Dieses Klare, das sich so an keiner Schauspielschule lernen lässt und das sich, wenn man möchte, äußerlich auch an der hellen, fast durchsichtig wirkenden Haut und dem offenen Gesicht ablesen lässt, wird an einer Stelle in Hermine Huntgeburths Film besonders deutlich: Als Effi, deren Hochzeitsnacht mit dem deutlich älteren Geert von Instetten (Sebastian Koch) einer Vergewaltigung gleichkommt, nach ihrem ersten Orgasmus mit dem Geliebten Major Crampas "Noch mal!" sagt. Das ist - mitten in diesem Kostümfilm, der natürlich auch in den nordisch-rauen Dünenlandschaften schwelgt - so unkitschig, so unlüstern und so unschwül. Die vollkommene Glückseligkeit eines Kindes, das zum ersten Mal in seinem Leben Karussell gefahren ist, rührend in der unverstellten und geradlinigen Ehrlichkeit des Gefühls.

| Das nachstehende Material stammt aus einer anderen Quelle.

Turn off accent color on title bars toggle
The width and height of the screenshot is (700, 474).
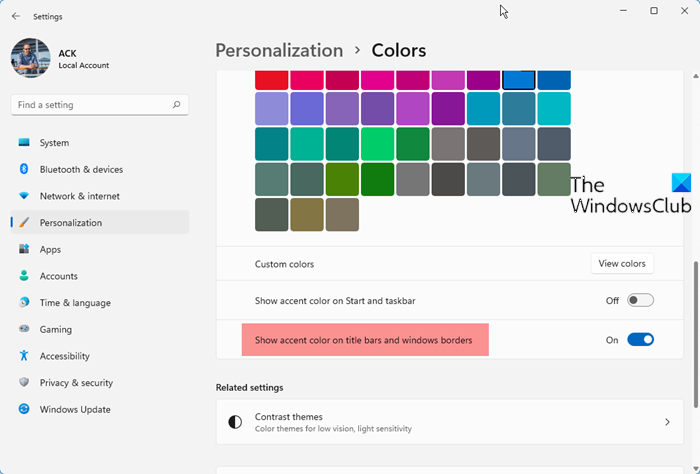point(640,340)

Wie leicht fällt es Julia Jentsch, glücklich zu sein? Sie lacht kurz auf und streicht sich dann langsam eine Haarsträhne hinter das linke Ohr. "Ich habe schon grüblerische Zeiten, aber dann muss nur etwas ganz Kleines passieren und ich kann sehr schnell glücklich sein. Ich empfinde allerdings manchmal rückblickend eine ganz andere Leichtigkeit als im eigentlichen Moment." Der Applaus des Publikums mache schon glücklich, "doch", sagt sie. Und macht wieder eine Pause. "Aber ich kann das nicht von der Vorstellung trennen. Wenn der Abend für mich nicht gut war, ist Applaus natürlich trotzdem schön. Aber nicht mehr entscheidend." Das klingt kein bisschen abgehoben, sondern grundsympathisch. Nach Bodenhaftung.

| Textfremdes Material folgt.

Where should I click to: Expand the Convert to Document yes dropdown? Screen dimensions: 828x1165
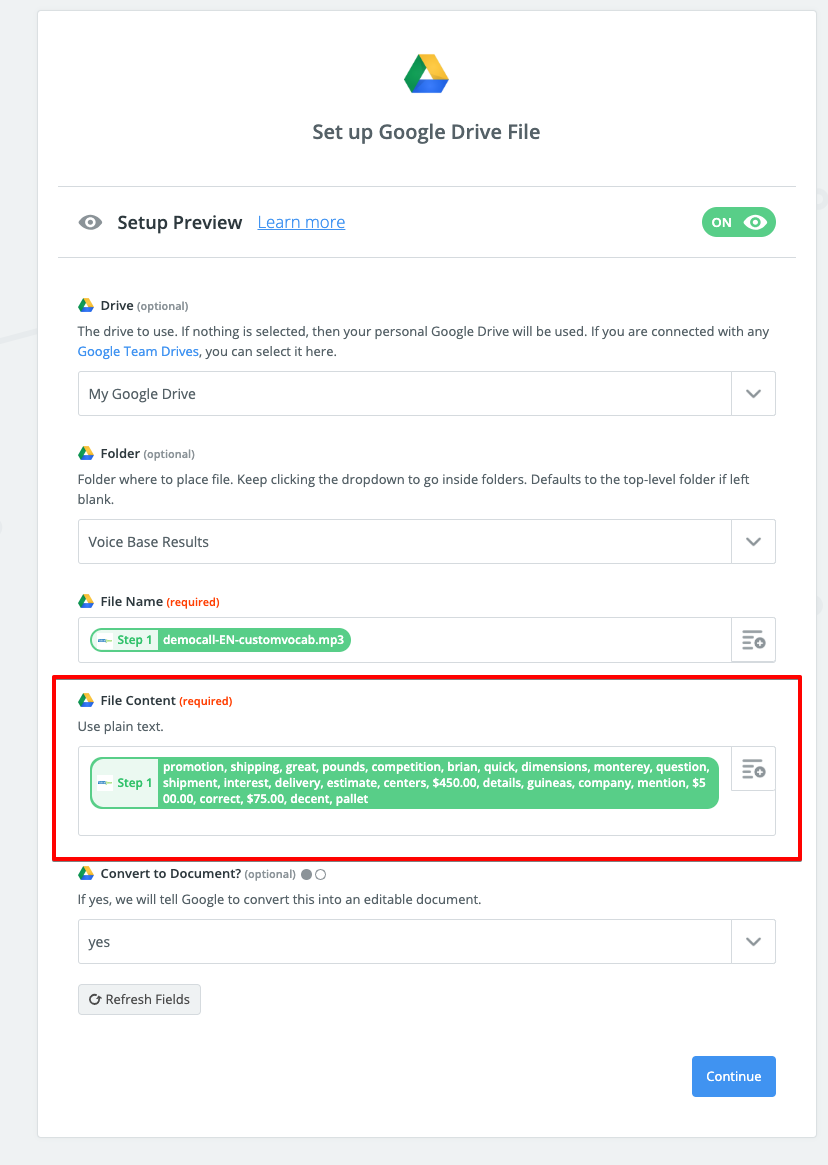pos(753,942)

Auch in der Probenarbeit gehört Julia Jentsch zu denen, die sich schrittweise an eine Rolle herantasten. "Es gibt Kollegen, die erst einmal alles geben, alles rauslassen, laut, groß, das ganze Gefühl. Und der Regisseur darf dann reduzieren, das ist für den wahrscheinlich ziemlich angenehm. Ich bin eher vorsichtiger, langsamer. Erst wenn mir klarer wird, worum es geht, lasse ich das nach außen."

In einem Interview hat sie einmal gesagt: "Ich wünsche mir immer, in der Situation zu sein, mein Leben ändern zu können; es muss immer eine Fluchtmöglichkeit geben." Ein Satz, der so, in dem unverhohlenen Drang nach Freiheit, auch von Effi stammen könnte. Gilt er für Julia Jentsch auch heute noch? "Ach Gott, dieser Satz ist so lange her", sagt sie. Und lächelt. "Aber es stimmt schon. Man muss sich in diesem Beruf, vielleicht mehr als in anderen, immer wieder neu für etwas entscheiden. Bei jeder neuen Rolle geht es darum, neue Dinge auszuprobieren, noch mutiger zu werden. Die Möglichkeit ist schon auch eine Form von Freiheit." Darum gehe es ihr auch bei der Entscheidung für eine Rolle wie die der Effi: "Ich interessiere mich dafür, wie Menschen Entscheidungen treffen, wie sie empfinden, welche Risiken sie eingehen. Wie sie so ihr Leben leben."

Vielleicht wirkt Julia Jentsch auch deshalb manchmal so staunend, wenn sie über den roten Teppich geht, wie sie es heute auf der Berlinale-Premiere der "Effi Briest" wieder tun wird. Lächelnd. Freundlich. Ein wenig schüchtern. Und fast verblüfft über den Verlauf des eigenen Lebens, darüber, wie man ihr begegnet. Sich dieser herrlichen Besonderheit durchaus bewusst, aber vielleicht gleichzeitig auch der Absurdität des Moments.